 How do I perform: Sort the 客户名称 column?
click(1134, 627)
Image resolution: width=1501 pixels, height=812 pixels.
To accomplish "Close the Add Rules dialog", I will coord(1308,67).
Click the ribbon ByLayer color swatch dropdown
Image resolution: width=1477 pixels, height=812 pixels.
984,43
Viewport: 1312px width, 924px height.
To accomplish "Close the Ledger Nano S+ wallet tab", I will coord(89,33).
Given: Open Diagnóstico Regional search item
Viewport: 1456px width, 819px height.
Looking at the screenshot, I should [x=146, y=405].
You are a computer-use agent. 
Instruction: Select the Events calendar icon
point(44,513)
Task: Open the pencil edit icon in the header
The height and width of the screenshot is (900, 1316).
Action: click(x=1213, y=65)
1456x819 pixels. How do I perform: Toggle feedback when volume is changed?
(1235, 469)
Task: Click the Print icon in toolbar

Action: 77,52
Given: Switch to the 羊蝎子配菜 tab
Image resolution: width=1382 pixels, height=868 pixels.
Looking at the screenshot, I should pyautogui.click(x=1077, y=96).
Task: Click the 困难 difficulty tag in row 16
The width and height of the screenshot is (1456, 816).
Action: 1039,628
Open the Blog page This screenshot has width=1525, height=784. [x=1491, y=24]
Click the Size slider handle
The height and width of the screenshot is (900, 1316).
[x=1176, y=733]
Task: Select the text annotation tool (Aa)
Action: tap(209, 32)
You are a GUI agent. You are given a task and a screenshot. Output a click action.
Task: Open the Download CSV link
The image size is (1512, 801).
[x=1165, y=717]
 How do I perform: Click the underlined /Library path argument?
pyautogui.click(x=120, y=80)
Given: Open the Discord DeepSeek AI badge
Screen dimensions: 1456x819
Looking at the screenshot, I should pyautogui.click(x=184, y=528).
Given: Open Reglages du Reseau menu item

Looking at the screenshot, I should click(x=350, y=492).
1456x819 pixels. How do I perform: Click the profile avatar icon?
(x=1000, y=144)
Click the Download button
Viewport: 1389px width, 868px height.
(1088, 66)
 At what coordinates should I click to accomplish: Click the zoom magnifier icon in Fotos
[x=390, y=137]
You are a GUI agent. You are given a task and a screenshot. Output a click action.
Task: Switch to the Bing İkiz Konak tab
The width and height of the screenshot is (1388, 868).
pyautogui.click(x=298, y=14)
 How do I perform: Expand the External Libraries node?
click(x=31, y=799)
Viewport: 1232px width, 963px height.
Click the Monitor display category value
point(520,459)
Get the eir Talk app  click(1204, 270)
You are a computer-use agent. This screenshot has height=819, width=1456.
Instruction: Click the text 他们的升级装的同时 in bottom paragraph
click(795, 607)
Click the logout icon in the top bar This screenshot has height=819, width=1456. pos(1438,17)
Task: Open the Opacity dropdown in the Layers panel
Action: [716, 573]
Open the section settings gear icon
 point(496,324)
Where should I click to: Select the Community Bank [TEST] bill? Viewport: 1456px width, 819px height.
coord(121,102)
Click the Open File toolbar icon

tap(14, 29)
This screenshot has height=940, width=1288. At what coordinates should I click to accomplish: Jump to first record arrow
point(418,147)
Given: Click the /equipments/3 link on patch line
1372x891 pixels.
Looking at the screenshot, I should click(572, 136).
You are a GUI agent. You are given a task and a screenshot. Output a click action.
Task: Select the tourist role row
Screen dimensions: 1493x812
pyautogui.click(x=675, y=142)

::::::

* _About this task_: Please reproduce every record shown above, exactly as written.

* _Solution to the exercise_:
 How do I perform: Sort the 客户名称 column?
click(1134, 627)
Image resolution: width=1501 pixels, height=812 pixels.
To accomplish "Close the Add Rules dialog", I will coord(1308,67).
Click the ribbon ByLayer color swatch dropdown
Image resolution: width=1477 pixels, height=812 pixels.
984,43
Viewport: 1312px width, 924px height.
To accomplish "Close the Ledger Nano S+ wallet tab", I will coord(89,33).
Given: Open Diagnóstico Regional search item
Viewport: 1456px width, 819px height.
Looking at the screenshot, I should [x=146, y=405].
You are a computer-use agent. 
Instruction: Select the Events calendar icon
point(44,513)
Task: Open the pencil edit icon in the header
The height and width of the screenshot is (900, 1316).
Action: click(x=1213, y=65)
1456x819 pixels. How do I perform: Toggle feedback when volume is changed?
(1235, 469)
Task: Click the Print icon in toolbar

Action: 77,52
Given: Switch to the 羊蝎子配菜 tab
Image resolution: width=1382 pixels, height=868 pixels.
Looking at the screenshot, I should pyautogui.click(x=1077, y=96).
Task: Click the 困难 difficulty tag in row 16
The width and height of the screenshot is (1456, 816).
Action: 1039,628
Open the Blog page This screenshot has width=1525, height=784. [x=1491, y=24]
Click the Size slider handle
The height and width of the screenshot is (900, 1316).
[x=1176, y=733]
Task: Select the text annotation tool (Aa)
Action: tap(209, 32)
You are a GUI agent. You are given a task and a screenshot. Output a click action.
Task: Open the Download CSV link
The image size is (1512, 801).
[x=1165, y=717]
 How do I perform: Click the underlined /Library path argument?
pyautogui.click(x=120, y=80)
Given: Open the Discord DeepSeek AI badge
Screen dimensions: 1456x819
Looking at the screenshot, I should pyautogui.click(x=184, y=528).
Given: Open Reglages du Reseau menu item

Looking at the screenshot, I should click(x=350, y=492).
1456x819 pixels. How do I perform: Click the profile avatar icon?
(x=1000, y=144)
Click the Download button
Viewport: 1389px width, 868px height.
(1088, 66)
 At what coordinates should I click to accomplish: Click the zoom magnifier icon in Fotos
[x=390, y=137]
You are a GUI agent. You are given a task and a screenshot. Output a click action.
Task: Switch to the Bing İkiz Konak tab
The width and height of the screenshot is (1388, 868).
pyautogui.click(x=298, y=14)
 How do I perform: Expand the External Libraries node?
click(x=31, y=799)
Viewport: 1232px width, 963px height.
Click the Monitor display category value
point(520,459)
Get the eir Talk app  click(1204, 270)
You are a computer-use agent. This screenshot has height=819, width=1456.
Instruction: Click the text 他们的升级装的同时 in bottom paragraph
click(795, 607)
Click the logout icon in the top bar This screenshot has height=819, width=1456. pos(1438,17)
Task: Open the Opacity dropdown in the Layers panel
Action: [716, 573]
Open the section settings gear icon
 point(496,324)
Where should I click to: Select the Community Bank [TEST] bill? Viewport: 1456px width, 819px height.
coord(121,102)
Click the Open File toolbar icon

tap(14, 29)
This screenshot has height=940, width=1288. At what coordinates should I click to accomplish: Jump to first record arrow
point(418,147)
Given: Click the /equipments/3 link on patch line
1372x891 pixels.
Looking at the screenshot, I should click(572, 136).
You are a GUI agent. You are given a task and a screenshot. Output a click action.
Task: Select the tourist role row
Screen dimensions: 1493x812
pyautogui.click(x=675, y=142)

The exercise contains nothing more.